Fifteen people were killed when a father and son opened fire on people celebrating the Jewish festival of Hanukkah on Sunday evening.
Netanyahu said Australia's decision to recognize Palestinian statehood earlier this year had poured “oil on the fire of antisemitism” in the weeks leading up to the attack.
When asked about the comments on Channel 4 News in the UK, Turnbull said: “I would respectfully say to Bibi Netanyahu, please stay out of our politics.
“If you've got that kind of commentary to make, you are not helping … and it’s not right.”
Turnbull backed the current Australian Prime Minister Anthony Albanese’s government for recogizing Palestinian statehood in August along with many other Western nations as international pressure grew over the war in Gaza.
In a speech after the Bondi attack, Netanyahu said: “A few months ago I wrote to the Australian prime minister that your policy is pouring oil on the fire of antisemitism.”

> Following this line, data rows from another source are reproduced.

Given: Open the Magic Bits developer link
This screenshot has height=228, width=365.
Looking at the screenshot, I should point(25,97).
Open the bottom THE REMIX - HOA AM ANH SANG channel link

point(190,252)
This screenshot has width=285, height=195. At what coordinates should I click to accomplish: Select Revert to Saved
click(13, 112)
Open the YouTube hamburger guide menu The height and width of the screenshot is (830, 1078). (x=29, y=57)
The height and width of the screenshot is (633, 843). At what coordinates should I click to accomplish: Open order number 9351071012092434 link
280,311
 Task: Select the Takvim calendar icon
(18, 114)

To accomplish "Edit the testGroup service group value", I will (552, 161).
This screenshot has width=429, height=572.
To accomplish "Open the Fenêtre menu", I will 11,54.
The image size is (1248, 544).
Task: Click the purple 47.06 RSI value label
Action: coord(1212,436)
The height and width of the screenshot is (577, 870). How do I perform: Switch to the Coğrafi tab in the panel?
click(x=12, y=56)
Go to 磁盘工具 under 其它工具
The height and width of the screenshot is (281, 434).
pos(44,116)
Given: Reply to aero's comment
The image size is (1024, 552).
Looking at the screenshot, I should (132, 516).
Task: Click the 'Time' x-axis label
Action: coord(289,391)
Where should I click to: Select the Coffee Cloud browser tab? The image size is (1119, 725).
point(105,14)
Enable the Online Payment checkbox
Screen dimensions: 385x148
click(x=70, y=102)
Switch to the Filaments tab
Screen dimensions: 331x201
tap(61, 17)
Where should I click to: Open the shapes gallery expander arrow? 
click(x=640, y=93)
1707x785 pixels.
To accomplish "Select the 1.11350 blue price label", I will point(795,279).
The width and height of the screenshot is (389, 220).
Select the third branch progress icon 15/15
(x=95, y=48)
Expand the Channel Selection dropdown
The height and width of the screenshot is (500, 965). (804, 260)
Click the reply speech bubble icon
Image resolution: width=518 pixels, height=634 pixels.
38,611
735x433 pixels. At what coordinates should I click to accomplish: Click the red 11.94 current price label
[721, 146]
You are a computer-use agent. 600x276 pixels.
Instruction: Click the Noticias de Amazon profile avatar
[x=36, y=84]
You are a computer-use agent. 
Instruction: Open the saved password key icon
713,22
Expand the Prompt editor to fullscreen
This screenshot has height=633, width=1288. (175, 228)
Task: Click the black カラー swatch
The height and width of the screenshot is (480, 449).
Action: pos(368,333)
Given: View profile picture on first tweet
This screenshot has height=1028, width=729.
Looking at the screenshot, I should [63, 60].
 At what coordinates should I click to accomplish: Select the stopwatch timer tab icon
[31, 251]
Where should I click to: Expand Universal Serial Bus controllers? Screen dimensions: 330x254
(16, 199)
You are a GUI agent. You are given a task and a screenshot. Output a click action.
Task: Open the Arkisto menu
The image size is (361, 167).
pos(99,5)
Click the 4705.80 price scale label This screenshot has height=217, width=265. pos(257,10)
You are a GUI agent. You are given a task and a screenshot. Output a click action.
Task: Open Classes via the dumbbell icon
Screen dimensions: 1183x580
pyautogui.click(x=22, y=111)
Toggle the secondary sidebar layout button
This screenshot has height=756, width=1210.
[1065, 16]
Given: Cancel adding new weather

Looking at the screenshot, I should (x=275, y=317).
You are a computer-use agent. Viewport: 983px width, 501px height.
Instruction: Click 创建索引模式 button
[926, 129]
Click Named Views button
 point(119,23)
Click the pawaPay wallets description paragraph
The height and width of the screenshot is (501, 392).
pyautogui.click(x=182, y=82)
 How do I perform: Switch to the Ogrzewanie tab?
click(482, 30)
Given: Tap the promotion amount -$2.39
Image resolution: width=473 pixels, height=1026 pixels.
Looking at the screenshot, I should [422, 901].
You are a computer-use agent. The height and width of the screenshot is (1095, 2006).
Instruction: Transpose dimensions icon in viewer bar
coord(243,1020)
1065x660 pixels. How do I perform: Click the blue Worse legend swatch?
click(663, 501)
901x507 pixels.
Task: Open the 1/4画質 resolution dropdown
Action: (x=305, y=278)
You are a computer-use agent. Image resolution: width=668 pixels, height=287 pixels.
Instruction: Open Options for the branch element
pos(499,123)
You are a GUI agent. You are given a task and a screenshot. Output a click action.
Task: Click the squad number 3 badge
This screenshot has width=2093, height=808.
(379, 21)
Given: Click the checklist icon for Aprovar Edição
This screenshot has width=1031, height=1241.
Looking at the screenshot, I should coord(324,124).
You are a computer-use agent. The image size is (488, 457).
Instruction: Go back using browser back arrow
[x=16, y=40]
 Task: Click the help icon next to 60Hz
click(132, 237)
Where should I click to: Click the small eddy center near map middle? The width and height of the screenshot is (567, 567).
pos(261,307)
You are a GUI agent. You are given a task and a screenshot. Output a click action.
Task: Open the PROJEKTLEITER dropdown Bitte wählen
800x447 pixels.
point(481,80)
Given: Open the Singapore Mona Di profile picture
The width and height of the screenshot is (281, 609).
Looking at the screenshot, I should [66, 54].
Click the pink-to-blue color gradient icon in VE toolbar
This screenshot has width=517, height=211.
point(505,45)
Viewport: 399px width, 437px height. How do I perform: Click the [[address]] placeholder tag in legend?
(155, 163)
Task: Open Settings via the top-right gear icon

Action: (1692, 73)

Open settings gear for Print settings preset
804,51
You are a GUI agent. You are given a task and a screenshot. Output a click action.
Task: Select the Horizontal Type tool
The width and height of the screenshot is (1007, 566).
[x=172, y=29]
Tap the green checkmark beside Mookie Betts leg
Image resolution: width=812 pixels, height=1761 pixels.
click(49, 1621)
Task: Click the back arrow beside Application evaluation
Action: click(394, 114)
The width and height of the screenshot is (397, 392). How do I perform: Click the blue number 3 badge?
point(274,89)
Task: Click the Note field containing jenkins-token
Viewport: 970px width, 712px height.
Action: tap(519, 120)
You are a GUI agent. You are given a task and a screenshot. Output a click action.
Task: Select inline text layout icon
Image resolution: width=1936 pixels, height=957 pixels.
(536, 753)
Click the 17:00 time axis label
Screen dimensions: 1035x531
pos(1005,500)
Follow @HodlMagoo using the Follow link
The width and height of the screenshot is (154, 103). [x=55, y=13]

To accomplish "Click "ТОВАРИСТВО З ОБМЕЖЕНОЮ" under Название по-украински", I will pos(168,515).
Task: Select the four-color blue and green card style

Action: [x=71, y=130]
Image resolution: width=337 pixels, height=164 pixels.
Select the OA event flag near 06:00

He added: “Antisemitism is a cancer that spreads when leaders are silent.”
Turnbull said the vast majority of countries in the world recognize Palestine as a state and support a two-state solution to the conflict.
He said Australia is a very successful multicultural society that can not allow foreign conflicts to be imported.
“We need to ensure that that wars in the Middle East or wars in any other part of the world are not fought out here,” he said. “Trying to link them, which is what Netanyahu has done, is not helpful and that's exactly the reverse of what we want to achieve.”
Albanese also rejected Netanyahu’s comments when asked about whether there was a link between his approach to Palestine and the Bondi attack.
“Overwhelmingly, most of the world recognizes a two-state solution as being the way forward in the Middle East,” he told broadcasters. “This is a moment of national unity where we need to come together … We need to wrap our arms around members of the Jewish community who are going through an extraordinarily difficult period.”
Albanese visited in hospital the man hailed a s hero for disarming one of the attackers.
Ahmed Al-Ahmed, a shopkeeper who moved to Australia from Syria in 2007, is recovering after tackling the gunman.